May 10 17:13:25 firewall racoon: INFO: purged ISAKMP-SA proto_id=ISAKMP spi=43de47a192002e42:bb45363ce98422a9.
May 10 17:13:55 firewall racoon: INFO: IPsec-SA expired: AH/Tunnel yyy.yyy.yyy.yyy->xxx.xxx.xxx.xxx spi=153025252(0x91efae4)
May 10 17:13:55 firewall racoon: WARNING: the expire message is received but the handler has not been established.
May 10 17:13:55 firewall racoon: ERROR: yyy.yyy.yyy.yyy give up to get IPsec-SA due to time up to wait.
May 10 17:13:55 firewall racoon: INFO: ISAKMP-SA deleted xxx.xxx.xxx.xxx[500]-yyy.yyy.yyy.yyy[500] spi:43de47a192002e42:bb45363ce98422a9
May 10 17:13:55 firewall racoon: INFO: IPsec-SA expired: ESP/Tunnel yyy.yyy.yyy.yyy->xxx.xxx.xxx.xxx spi=35985212(0x225173c)
May 10 17:13:57 firewall racoon: INFO: IPsec-SA request for yyy.yyy.yyy.yyy queued due to no phase1 found.
May 10 17:13:57 firewall racoon: INFO: initiate new phase 1 negotiation: xxx.xxx.xxx.xxx[500]<=>yyy.yyy.yyy.yyy[500]
May 10 17:13:57 firewall racoon: INFO: begin Identity Protection mode.
May 10 17:13:57 firewall racoon: INFO: ISAKMP-SA established xxx.xxx.xxx.xxx[500]-yyy.yyy.yyy.yyy[500] spi:3bbeaff11f929392:69e9318165483241
May 10 17:13:58 firewall racoon: INFO: initiate new phase 2 negotiation: xxx.xxx.xxx.xxx[0]<=>yyy.yyy.yyy.yyy[0]
May 10 17:13:58 firewall racoon: ERROR: unknown notify message, no phase2 handle found.
May 10 17:13:58 firewall racoon: INFO: purged ISAKMP-SA proto_id=ISAKMP spi=3bbeaff11f929392:69e9318165483241.


It seems like phase 1 is established, but then it gets torn down

I am not sure why

[besterl]

On the Cisco I get the following

All IPSec SA proposals found unacceptable!

Seems like Cisco is a bit snobbish 


I was looking at open / free S/Wan but see that development with SME died a natural death in about 2006.

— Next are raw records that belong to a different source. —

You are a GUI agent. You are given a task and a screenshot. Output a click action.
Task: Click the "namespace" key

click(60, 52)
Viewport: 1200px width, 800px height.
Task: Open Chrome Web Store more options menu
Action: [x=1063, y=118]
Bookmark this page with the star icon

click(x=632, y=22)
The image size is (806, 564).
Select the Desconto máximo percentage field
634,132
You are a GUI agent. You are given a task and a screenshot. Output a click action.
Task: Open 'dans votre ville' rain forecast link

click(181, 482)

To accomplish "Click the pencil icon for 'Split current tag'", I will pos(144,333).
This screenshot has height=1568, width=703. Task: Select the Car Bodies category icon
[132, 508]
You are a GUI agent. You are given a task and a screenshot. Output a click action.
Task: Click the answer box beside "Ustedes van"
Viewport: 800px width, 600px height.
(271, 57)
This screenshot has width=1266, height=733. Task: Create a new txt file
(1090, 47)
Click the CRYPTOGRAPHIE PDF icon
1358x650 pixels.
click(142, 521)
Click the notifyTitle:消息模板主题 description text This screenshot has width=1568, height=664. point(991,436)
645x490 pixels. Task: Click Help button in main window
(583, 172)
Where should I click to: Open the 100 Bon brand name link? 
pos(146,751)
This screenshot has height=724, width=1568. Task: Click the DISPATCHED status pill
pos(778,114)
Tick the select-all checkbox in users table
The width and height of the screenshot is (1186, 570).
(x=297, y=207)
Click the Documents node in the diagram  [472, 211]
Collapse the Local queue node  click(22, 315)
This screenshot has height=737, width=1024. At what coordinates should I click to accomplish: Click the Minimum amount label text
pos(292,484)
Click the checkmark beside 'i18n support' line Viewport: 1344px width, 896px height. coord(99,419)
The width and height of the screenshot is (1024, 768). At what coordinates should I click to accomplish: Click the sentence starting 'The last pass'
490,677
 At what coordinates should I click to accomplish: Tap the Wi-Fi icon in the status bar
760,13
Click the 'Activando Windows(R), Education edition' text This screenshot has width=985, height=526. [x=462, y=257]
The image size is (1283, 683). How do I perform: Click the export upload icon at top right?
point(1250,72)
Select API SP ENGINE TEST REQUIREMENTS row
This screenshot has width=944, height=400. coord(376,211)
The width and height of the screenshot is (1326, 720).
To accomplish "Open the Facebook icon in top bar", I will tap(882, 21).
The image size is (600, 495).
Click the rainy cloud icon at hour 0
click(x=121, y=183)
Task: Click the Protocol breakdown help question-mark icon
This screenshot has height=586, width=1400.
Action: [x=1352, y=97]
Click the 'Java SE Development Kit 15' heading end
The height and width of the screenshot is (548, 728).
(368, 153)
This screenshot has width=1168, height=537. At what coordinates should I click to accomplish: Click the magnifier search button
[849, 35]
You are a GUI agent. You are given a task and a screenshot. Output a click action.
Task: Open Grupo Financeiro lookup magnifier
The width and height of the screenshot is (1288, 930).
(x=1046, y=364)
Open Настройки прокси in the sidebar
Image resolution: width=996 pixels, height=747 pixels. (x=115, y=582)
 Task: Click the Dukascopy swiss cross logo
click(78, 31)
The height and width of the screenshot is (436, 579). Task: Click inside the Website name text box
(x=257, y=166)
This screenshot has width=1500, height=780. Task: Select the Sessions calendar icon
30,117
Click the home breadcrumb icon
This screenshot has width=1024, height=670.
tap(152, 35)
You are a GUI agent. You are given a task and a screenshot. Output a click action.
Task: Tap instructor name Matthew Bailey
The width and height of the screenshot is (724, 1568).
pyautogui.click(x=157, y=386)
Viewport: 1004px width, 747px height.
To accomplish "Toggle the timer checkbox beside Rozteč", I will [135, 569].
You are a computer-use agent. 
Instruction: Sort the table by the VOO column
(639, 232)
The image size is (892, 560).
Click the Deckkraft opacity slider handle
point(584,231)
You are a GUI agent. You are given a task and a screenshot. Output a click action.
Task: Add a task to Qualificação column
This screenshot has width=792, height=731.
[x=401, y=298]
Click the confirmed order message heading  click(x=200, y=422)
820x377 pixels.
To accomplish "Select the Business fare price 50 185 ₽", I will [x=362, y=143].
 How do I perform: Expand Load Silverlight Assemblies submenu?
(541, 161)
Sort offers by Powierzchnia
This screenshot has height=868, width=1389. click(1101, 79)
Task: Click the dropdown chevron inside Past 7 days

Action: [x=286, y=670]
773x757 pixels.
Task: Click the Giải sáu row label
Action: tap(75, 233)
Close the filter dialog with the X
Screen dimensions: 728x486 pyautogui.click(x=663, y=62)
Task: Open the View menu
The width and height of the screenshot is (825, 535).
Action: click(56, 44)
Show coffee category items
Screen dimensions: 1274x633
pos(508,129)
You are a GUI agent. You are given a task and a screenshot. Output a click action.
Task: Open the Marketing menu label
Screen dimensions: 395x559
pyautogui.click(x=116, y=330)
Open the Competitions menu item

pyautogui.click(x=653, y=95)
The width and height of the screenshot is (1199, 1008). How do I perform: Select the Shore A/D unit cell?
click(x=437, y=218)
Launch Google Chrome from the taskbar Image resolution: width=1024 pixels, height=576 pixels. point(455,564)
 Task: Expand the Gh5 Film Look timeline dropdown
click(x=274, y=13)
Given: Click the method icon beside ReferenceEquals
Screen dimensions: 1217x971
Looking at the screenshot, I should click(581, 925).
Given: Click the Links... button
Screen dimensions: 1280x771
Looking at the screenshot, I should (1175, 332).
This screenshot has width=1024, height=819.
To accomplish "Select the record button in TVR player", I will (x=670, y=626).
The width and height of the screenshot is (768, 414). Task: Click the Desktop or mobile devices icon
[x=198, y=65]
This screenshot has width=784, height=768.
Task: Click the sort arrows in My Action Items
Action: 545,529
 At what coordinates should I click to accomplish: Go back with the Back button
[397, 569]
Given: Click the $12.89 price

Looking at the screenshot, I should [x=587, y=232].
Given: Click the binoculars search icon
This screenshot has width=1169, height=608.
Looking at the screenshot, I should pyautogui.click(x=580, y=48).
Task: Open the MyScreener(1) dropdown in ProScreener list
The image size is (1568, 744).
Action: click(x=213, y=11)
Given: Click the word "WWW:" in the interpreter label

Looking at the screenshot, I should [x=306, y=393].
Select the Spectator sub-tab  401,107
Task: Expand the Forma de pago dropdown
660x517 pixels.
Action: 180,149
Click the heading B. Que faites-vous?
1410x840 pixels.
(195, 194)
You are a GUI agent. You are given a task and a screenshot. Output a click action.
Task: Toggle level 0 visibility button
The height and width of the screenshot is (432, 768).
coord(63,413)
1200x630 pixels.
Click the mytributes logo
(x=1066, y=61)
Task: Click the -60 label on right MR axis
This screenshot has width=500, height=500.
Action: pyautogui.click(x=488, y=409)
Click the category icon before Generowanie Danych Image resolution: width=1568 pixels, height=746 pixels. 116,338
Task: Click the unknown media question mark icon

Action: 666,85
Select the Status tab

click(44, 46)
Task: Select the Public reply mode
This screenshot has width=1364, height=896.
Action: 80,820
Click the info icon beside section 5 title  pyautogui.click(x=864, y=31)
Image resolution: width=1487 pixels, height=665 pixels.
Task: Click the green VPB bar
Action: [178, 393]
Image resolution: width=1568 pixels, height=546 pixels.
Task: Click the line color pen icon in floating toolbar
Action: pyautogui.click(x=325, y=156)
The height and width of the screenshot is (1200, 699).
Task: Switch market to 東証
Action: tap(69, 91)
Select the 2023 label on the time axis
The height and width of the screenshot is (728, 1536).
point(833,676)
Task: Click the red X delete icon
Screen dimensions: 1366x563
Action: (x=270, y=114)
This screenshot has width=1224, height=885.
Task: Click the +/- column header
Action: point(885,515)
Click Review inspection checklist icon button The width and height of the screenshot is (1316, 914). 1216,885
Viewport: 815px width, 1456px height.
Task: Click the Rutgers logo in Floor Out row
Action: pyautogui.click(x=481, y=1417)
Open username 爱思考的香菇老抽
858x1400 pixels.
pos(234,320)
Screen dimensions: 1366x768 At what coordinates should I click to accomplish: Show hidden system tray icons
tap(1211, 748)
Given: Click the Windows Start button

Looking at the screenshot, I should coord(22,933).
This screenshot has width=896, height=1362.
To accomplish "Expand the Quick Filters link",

A pity though as it seems to do the trick.

The link for IPSEC tunneling HOWTO on SME was last really updated for 7.1

On there they suggested downloading the following

#cd /etc/sysconfig/network-scripts
#mv ifup-ipsec ifup-ipsec.old
#mv ifdown-ipsec ifdown-ipsec.old
#wget http://www.comnetel.com/sme7_ipsec/ifup-ipsec
#wget http://www.comnetel.com/sme7_ipsec/ifdown-ipsec


But that seem outdated - as the ipsec utils are newer than those files

So - Lloyd and David - thanks for the good work - but where to now - you guys are the experts

And Knuddi - I see bugs should be reported to you.

It is not a bug - just a request for help.